Quantitative Characterization of Nonsclerotic Glomeruli Is Prognostic of Clinical Outcomes in Proteinuric Diseases

Session Information

Category: Pathology and Lab Medicine

  • 1800 Pathology and Lab Medicine

Authors

  • Ambekar, Akhil, Department of Pathology, Division of AI & Computational Pathology, Duke University, Durham, North Carolina, United States
  • Liu, Qian, Children’s Hospital of Philadelphia Research Institute, Philadelphia, Pennsylvania, United States
  • Zee, Jarcy, Children’s Hospital of Philadelphia Research Institute, Philadelphia, Pennsylvania, United States
  • Wang, Bangchen, Department of Pathology, Division of AI & Computational Pathology, Duke University, Durham, North Carolina, United States
  • Cassol, Clarissa Araujo, Arkana Laboratories, Little Rock, Arkansas, United States
  • Mariani, Laura H., Department of Internal Medicine, University of Michigan, Ann Arbor, Michigan, United States
  • Holzman, Lawrence B., Department of Medicine, Division of Nephrology and Hypertension, University of Pennsylvania, Philadelphia, Pennsylvania, United States
  • Hodgin, Jeffrey B., Department of Pathology, University of Michigan, Ann Arbor, Michigan, United States
  • Madabhushi, Anant, Department of Biomedical Engineering, Emory University and Georgia Institute of Technology, Atlanta, Georgia, United States
  • Lafata, Kyle Jon, Department of Radiation Oncology, Duke University, Durham, North Carolina, United States
  • Barisoni, Laura, Department of Pathology, Division of AI & Computational Pathology, Duke University, Durham, North Carolina, United States
  • Janowczyk, Andrew, Department of Biomedical Engineering, Emory University and Georgia Institute of Technology, Atlanta, United States
Background

Visual assessment of segmentally (SS), globally (GS) and non-GS/SS glomeruli is used clinically for the diagnosis and prognostication of glomerular diseases.
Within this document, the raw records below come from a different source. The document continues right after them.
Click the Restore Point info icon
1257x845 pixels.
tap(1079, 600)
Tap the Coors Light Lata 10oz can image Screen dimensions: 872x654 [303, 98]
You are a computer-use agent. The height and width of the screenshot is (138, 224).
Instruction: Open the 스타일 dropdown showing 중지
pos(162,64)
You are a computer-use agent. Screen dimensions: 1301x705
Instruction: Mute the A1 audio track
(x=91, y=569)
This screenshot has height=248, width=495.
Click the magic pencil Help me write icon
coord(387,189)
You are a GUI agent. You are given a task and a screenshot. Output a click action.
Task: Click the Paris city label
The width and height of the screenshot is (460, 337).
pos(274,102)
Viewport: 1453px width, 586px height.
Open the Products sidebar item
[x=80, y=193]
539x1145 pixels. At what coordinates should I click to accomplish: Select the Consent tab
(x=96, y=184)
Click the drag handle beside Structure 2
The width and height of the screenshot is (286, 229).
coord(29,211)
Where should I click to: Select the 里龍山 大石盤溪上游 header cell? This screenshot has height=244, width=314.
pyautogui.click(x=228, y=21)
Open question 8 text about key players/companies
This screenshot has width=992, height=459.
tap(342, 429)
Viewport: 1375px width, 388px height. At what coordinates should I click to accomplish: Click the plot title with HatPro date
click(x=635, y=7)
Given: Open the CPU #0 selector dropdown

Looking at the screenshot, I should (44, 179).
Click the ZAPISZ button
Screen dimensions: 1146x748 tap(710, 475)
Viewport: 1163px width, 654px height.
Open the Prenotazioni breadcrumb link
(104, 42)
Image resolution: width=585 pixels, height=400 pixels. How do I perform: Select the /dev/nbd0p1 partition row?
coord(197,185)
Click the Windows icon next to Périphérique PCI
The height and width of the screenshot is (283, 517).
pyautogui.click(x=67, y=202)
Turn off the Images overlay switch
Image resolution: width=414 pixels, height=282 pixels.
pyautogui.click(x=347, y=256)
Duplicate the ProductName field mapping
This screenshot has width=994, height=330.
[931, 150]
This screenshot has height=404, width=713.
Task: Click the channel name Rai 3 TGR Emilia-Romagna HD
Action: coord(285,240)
We hypothesized that encoded in non-GS/SS glomeruli are computationally derivable subvisual features prognostic of outcome.

Methods

N=186 (99 MCD/MCD-like, 87 FSGS) patients from the NEPTUNE/CureGN cohorts with at least one PAS whole slide image (WSI) containing 4 non-GS/SS glomeruli were included. A previously validated pipeline for glomerular segmentation and classification was applied to WSIs, yielding 272 GS, 113 SS, and 2661 non-GS/SS glomeruli. Percent of SS and GS was calculated. From non-GS/SS glomeruli, 108 intensity, shape, and texture features were computed. Patient-level summary statistics were produced using mean, standard deviation, kurtosis, minimum, maximum, and median. Maximum Relevance Minimum Redundancy (MRMR) selected the 10 most prognostic features for time from biopsy to disease progression (≥40% eGFR decline with last eGFR<90 or kidney failure), and to first complete proteinuria remission (UPCR<0.3). Ridge regression models estimated prognostic accuracy of non-GS/SS glomerular features.

Results

Prognostic features (Table 1) reflect the heterogeneity of intra-glomerular organization. These features were the most prognostic of disease progression compared to other models and increased the prognostic accuracy of both clinical outcomes when added to conventional parameters (Table 2).

Conclusion

Computational methods allow for extraction from non-GS/SS glomeruli of information prognostic of clinical outcomes above and beyond conventional methods. This novel approach may enable early diagnosis and facilitate risk-stratification independently from the presence of conventional diagnostic lesions of sclerosis.

Funding

  • NIDDK Support